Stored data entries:
########

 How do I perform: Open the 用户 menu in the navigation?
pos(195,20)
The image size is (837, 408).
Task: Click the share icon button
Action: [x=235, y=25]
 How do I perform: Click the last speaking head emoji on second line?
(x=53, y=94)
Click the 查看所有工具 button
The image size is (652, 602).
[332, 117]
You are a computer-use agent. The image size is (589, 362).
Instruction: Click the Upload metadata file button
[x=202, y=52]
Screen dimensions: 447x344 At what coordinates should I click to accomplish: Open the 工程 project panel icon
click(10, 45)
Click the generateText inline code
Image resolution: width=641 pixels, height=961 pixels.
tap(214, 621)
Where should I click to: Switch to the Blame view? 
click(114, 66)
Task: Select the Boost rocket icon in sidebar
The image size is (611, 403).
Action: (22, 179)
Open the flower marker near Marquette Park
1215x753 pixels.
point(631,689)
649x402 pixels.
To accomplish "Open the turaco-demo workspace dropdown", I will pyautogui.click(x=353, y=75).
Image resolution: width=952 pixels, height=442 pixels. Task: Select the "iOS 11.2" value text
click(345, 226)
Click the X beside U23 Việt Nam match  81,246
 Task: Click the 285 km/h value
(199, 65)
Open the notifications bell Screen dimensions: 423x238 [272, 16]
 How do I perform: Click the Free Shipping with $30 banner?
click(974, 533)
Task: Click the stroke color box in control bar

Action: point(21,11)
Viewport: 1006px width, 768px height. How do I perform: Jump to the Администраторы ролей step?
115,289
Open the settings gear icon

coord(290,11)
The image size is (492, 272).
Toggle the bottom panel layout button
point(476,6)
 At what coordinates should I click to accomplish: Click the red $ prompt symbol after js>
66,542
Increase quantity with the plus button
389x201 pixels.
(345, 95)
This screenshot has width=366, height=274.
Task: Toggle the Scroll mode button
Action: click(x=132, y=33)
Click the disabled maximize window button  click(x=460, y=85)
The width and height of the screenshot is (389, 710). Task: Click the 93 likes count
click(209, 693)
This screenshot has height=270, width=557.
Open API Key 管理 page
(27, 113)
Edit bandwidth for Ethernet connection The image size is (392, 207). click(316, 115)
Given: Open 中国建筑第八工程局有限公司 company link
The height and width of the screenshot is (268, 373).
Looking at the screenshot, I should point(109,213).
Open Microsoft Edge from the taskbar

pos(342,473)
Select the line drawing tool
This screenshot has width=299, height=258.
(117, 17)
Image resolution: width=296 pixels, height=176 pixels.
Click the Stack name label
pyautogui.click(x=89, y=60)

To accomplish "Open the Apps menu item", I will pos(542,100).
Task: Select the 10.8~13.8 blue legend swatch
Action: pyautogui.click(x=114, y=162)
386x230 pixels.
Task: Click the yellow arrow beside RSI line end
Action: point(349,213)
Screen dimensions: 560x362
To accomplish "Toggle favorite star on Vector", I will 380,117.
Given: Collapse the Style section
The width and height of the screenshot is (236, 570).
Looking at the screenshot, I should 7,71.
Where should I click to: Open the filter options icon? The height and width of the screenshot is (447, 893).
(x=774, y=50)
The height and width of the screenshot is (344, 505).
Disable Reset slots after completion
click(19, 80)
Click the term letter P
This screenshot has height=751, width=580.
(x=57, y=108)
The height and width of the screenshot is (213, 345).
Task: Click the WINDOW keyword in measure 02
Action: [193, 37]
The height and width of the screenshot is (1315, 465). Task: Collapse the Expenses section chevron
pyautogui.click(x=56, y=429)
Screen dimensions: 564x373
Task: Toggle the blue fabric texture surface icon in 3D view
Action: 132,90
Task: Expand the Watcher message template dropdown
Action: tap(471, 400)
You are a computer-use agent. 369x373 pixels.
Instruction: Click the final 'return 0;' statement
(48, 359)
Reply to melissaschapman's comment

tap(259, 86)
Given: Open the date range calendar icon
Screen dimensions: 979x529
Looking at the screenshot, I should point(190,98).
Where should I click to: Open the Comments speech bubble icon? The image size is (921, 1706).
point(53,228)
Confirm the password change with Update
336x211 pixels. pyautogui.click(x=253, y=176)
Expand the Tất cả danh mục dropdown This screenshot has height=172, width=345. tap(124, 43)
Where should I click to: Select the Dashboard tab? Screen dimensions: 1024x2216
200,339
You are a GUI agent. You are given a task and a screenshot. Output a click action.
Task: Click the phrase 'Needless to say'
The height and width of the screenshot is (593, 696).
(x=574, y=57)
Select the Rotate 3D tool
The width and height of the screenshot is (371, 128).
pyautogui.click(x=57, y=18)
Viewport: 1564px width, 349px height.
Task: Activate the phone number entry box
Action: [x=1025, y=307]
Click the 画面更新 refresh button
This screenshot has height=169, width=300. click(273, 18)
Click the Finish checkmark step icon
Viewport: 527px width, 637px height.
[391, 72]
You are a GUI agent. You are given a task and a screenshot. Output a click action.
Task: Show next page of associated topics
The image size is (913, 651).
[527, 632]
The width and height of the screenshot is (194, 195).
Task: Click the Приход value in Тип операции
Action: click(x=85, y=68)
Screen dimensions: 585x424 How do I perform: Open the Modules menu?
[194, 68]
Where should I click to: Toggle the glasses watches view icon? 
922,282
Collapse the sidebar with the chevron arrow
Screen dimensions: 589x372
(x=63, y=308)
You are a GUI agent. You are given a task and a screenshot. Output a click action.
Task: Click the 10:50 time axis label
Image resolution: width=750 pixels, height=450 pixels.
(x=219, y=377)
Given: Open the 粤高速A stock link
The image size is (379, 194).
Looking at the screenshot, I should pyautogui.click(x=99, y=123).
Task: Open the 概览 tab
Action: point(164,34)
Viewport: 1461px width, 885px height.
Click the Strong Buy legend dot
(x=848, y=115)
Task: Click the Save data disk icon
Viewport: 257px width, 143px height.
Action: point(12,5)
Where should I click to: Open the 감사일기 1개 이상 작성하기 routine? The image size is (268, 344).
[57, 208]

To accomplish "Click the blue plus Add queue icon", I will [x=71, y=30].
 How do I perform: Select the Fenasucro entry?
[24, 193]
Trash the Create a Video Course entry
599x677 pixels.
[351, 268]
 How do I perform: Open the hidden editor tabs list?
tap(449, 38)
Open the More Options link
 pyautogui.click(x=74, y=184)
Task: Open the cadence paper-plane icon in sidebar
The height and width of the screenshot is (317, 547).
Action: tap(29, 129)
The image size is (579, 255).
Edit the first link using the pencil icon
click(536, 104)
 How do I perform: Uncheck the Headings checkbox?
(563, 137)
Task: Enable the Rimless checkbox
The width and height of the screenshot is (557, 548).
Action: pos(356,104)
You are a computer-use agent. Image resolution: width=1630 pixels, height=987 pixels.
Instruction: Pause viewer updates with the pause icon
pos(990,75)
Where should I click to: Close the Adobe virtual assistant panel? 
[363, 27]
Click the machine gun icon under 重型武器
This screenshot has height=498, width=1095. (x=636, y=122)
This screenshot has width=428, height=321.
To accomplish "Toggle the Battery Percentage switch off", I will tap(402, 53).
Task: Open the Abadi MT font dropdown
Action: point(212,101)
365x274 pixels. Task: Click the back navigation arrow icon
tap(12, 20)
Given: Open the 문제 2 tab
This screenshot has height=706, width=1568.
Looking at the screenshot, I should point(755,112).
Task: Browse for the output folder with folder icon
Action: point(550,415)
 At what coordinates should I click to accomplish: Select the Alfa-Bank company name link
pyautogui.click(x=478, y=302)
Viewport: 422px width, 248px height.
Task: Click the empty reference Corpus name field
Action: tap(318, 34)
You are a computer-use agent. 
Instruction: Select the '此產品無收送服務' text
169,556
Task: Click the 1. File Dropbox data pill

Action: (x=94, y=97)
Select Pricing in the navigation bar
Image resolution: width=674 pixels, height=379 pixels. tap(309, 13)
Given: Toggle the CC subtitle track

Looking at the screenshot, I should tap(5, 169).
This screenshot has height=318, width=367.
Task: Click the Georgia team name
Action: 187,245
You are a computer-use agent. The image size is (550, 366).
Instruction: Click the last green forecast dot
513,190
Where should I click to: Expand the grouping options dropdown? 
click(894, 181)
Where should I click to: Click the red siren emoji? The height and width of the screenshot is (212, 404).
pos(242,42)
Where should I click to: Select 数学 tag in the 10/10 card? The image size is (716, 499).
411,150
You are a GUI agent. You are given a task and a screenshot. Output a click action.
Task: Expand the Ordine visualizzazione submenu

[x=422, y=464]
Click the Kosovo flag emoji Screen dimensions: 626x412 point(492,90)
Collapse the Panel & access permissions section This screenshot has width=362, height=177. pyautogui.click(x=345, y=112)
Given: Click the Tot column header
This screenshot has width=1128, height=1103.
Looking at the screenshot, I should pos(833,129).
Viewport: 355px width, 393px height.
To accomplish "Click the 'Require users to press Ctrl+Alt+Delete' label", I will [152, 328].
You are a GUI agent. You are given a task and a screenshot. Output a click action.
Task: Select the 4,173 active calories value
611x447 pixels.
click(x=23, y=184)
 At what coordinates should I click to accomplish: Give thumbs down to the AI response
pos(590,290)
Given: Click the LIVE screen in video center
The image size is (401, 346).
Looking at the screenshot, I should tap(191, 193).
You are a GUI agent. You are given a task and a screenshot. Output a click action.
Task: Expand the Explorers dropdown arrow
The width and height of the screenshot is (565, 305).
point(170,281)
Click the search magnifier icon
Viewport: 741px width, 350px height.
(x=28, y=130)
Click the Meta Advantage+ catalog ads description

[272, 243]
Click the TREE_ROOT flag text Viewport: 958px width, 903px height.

########

**What is being asked:** The word "computer": say how many lines of the records hold it, and give nothing but the number.

**Solution for this task:** 5